DEATH IN GAZA (2004)
James Miller
Par Jean-François Vandeuren
Un des aspects les plus intéressants du cinéma documentaire
est que malgré la préparation qu’un tel projet nécessite,
il y aura toujours un écart entre l’idée de base
et le résultat sur pellicule, vu l’imprévisibilité
des évènements relatés. C’est le cas de ce
Death in Gaza, dont le tournage connut une fin pour le moins
tragique alors que le réalisateur et caméraman britannique
James Miller fut atteint mortellement d’une balle tirée
par un militaire israélien et ce, même s’il brandissait
un drapeau blanc quelques instants auparavant, devenant ainsi le sujet
de son propre film. Inutile de dire que l’effort que l’on
nous offre aujourd’hui n’est surement pas ce à quoi
les auteurs croyaient nous convier au départ. Une œuvre
visiblement incomplète qui parle d’elle-même et qui,
ironiquement, n’aura pas pu présenter les deux côtés
de la médaille. Le matériel filmé fut donc repris
par la productrice et scénariste Saira Shah qui dû modifier
la trame narrative initiale afin d’y inclure le destin qui attendait
James Miller le 2 mai 2003.
Que voyons-nous réellement du conflit israélo-palestinien
en occident lorsque l’on allume la télévision? Les
bulletins de nouvelles ne rapportent bien souvent que les explosions,
les attentats suicides, le nombre de blessés et de morts, projetant
une image de la Palestine que le premier venu percevra comme du non-sens
alimentant une violence injustifiée et barbare, entretenant l’image
de victime que nous collons au peuple israélien depuis plus de
soixante ans. Une image irréfléchie que Death in Gaza
ne tente aucunement de promouvoir. Mais cette violence est pourtant
bien réelle. Le film de James Miller nous amène donc en
plein cœur des territoires occupés de la Bande de Gaza pour
tenter de faire un portrait de la vie des Palestiniens de cette région,
particulièrement celle des enfants et adolescents. Le documentaire
s’intéresse d’ailleurs d’une manière
assez inusitée aux raisons de cette violence découlant
parfois de jeux psychologiques pouvant atteindre des sommets parfois
ridicules, voire la réplique de soldats israéliens à
bout de nerfs, tirant des coups de feu en direction d’enfants
palestiniens qui lançaient au préalable des pierres sur
leurs panzers dernier cri.

---

> **Consigne**
Répondez brièvement aux questions suivantes portant sur la critique de Death in Gaza.
(a) À quelle date James Miller fut-il mortellement atteint ?
(b) Qui reprit le matériel filmé et modifia la trame narrative initiale ?
(c) Quelle partie de la population palestinienne le film cherche-t-il particulièrement à dépeindre ?

> **Contenu des données**
---

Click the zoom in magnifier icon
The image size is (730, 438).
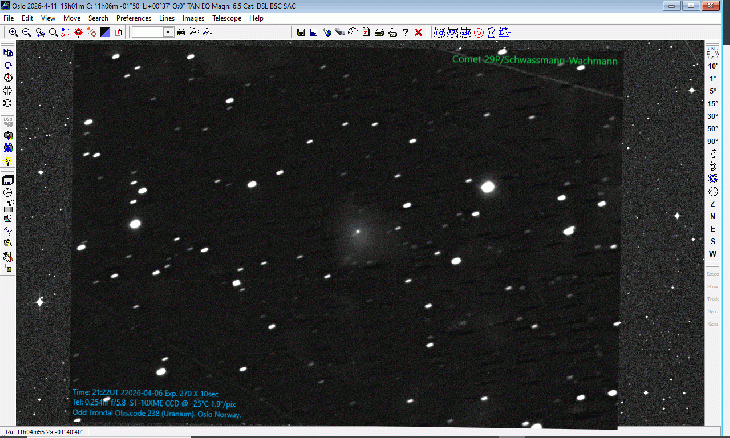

---

> **Résultat de l'exercice**
(a) Le 2 mai 2003.
(b) La productrice et scénariste Saira Shah.
(c) Les enfants et les adolescents.